Der unsichtbare Begleiter
11 Uhr / 11.40 Uhr / 13 Uhr / 13.40 Uhr
Eine Diagnose ändert alles. Mit Mitte Zwanzig zerplatzen Hoffnungen und Träume, das unbeschwerte Leben der jungen Frau ist vorbei. Das zu akzeptieren, wird viele Jahre dauern. Seither sind zehn Jahre vergangen, 2024 feiert sie quasi ein Jubiläum mit ihrem steten Begleiter. Der gekommen ist, um zu bleiben. Einer, der viele Gesichter und immer das letzte Wort hat. Kaum ein Tag ist wie der andere, man kommt einfach nicht zur Ruhe mit ihm. Das Merkwürdigste daran: Man sieht es ihr nicht an. Ihr Begleiter ist unsichtbar.
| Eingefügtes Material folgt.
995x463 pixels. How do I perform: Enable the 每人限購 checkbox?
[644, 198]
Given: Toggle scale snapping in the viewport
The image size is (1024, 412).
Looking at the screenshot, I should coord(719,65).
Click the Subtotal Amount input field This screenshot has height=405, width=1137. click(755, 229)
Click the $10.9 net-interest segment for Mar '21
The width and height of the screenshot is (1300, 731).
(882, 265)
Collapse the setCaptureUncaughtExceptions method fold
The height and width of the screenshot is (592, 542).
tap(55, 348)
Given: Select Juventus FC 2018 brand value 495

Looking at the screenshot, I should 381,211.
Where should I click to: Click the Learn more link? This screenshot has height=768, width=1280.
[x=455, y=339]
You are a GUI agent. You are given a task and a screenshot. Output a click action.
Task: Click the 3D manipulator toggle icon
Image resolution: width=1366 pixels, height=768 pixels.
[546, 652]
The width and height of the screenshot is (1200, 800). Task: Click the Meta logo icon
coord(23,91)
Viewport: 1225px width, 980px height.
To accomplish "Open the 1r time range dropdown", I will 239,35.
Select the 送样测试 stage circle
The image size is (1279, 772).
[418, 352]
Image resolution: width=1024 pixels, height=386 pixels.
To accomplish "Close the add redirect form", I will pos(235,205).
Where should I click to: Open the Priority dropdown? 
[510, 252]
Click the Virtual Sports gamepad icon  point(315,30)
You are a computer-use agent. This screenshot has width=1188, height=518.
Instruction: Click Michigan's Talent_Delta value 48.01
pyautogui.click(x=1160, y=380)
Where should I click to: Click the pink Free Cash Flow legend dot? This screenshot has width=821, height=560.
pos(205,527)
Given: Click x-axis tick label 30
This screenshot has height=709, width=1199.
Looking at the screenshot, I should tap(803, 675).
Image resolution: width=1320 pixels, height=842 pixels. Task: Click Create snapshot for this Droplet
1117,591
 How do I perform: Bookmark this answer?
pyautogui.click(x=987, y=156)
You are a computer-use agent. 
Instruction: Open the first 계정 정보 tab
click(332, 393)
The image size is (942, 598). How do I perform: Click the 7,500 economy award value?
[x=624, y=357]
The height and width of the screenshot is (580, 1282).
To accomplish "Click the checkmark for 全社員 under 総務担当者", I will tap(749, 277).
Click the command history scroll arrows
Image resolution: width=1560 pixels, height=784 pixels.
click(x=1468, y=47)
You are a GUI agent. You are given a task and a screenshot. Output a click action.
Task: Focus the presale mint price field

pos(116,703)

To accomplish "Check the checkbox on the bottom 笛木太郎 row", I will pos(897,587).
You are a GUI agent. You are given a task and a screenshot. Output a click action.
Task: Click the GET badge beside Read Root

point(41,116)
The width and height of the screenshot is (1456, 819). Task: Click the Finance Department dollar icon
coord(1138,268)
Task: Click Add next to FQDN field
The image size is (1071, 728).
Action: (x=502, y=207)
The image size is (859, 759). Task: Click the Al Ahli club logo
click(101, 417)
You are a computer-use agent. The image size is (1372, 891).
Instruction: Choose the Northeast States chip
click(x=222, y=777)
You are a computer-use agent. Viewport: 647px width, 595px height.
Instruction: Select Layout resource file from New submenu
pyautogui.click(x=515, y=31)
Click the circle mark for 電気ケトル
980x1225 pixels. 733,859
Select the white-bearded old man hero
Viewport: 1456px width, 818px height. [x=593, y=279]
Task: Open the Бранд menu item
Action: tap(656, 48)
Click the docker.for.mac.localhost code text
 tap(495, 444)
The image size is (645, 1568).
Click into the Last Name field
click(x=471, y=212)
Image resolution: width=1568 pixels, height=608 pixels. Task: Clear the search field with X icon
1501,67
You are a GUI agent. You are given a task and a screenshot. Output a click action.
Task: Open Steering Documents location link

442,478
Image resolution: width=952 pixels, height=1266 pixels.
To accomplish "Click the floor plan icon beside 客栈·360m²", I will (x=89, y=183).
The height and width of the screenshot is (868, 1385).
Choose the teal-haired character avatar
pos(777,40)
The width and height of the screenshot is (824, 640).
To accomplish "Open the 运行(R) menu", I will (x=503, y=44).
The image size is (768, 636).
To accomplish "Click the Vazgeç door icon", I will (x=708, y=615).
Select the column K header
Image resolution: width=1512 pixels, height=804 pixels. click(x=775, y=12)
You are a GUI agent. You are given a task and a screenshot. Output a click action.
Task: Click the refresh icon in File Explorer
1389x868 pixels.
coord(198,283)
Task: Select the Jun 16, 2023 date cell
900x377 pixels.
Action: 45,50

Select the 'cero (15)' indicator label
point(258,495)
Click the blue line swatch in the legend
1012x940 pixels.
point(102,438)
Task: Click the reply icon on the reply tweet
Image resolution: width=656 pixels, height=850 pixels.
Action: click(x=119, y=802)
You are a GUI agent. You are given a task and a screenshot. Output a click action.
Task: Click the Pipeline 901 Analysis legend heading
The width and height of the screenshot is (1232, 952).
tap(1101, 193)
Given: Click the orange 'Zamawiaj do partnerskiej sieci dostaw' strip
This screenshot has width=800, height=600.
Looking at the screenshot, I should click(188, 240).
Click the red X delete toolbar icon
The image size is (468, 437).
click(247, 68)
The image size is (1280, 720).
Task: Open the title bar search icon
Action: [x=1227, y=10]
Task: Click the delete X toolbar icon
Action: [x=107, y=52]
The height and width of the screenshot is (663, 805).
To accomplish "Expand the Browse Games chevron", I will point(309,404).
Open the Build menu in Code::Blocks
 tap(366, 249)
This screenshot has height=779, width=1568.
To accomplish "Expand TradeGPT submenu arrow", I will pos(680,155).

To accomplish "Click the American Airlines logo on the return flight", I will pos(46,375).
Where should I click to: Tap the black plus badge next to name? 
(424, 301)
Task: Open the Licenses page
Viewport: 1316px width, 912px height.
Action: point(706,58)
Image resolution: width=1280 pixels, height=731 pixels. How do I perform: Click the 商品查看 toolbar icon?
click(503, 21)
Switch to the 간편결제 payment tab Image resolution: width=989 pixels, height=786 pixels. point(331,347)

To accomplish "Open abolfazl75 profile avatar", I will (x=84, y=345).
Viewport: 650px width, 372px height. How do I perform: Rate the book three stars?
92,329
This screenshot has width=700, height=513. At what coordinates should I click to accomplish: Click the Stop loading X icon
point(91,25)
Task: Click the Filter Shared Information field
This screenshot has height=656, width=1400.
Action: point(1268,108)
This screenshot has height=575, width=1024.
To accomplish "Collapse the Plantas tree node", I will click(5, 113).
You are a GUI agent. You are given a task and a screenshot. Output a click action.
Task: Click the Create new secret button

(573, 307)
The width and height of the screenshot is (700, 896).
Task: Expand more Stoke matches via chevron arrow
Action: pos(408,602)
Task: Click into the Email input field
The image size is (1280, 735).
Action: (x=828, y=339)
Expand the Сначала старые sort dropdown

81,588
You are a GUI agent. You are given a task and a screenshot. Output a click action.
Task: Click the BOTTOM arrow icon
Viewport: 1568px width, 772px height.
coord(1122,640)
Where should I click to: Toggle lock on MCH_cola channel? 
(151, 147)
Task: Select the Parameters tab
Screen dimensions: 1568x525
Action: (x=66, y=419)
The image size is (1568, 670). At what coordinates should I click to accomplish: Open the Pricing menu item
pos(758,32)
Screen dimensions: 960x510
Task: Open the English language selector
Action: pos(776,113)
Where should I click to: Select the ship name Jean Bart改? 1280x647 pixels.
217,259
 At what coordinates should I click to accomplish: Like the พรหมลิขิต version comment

Dass sie ihre Einschränkungen meist gut verstecken kann, ist für sie zugleich Fluch und Segen. Sie ist sich bewusst, dass Menschen mit Einschränkungen nicht immer positive Reaktionen erhalten. Dass ihr Chancen verwehrt werden oder sie bemitleidet wird. Dabei möchte sie – wie wohl die meisten ihrer Mitstreiter:innen mit Einschränkungen – als vollwertiges Mitglied der Gesellschaft verstanden werden. Dass sie ihren Begleiter (noch) nicht allen vorstellen muss, sieht sie meist als Vorteil. Darum entscheidet sie sich für ein «Versteckspiel», auch wenn es sie zuweilen anstrengt und einsam macht. Mit ihrem Begleiter, der immer da ist, hat sie sich mittlerweile angefreundet.